ENTRIES SUPPLIED

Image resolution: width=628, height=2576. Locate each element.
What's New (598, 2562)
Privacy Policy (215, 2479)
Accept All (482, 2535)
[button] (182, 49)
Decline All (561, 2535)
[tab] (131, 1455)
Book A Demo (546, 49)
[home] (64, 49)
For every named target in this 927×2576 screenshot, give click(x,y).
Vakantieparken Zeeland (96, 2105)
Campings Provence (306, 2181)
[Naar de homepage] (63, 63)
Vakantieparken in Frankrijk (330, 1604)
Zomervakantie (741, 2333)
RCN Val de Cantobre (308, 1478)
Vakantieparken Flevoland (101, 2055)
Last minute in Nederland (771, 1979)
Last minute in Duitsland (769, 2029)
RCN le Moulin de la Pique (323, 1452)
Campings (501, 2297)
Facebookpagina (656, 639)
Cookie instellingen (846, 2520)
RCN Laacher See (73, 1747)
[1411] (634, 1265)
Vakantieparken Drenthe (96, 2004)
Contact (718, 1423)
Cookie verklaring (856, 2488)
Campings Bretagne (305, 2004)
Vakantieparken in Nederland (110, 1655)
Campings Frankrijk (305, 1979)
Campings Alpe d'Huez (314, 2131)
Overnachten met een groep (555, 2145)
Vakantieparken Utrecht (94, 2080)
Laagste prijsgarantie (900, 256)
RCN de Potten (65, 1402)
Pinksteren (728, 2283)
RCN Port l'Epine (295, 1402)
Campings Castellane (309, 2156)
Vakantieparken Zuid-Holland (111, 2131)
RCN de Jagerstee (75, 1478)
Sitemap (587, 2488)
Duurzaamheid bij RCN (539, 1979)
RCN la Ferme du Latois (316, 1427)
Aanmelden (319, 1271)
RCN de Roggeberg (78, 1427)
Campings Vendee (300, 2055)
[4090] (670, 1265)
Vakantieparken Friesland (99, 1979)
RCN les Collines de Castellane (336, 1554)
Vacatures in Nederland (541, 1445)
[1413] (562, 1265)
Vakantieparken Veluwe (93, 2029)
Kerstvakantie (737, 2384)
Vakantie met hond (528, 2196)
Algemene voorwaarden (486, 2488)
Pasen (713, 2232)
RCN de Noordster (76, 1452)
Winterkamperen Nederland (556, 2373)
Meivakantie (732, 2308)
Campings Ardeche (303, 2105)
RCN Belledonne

WHAT NEEDS TO BE DONE
What are the lines of the data above that include the string "Vakantieparken"? Copy them.

SOLUTION TO THE PROBLEM
Vakantieparken Zeeland (96, 2105)
Vakantieparken in Frankrijk (330, 1604)
Vakantieparken Flevoland (101, 2055)
Vakantieparken Drenthe (96, 2004)
Vakantieparken in Nederland (110, 1655)
Vakantieparken Utrecht (94, 2080)
Vakantieparken Zuid-Holland (111, 2131)
Vakantieparken Friesland (99, 1979)
Vakantieparken Veluwe (93, 2029)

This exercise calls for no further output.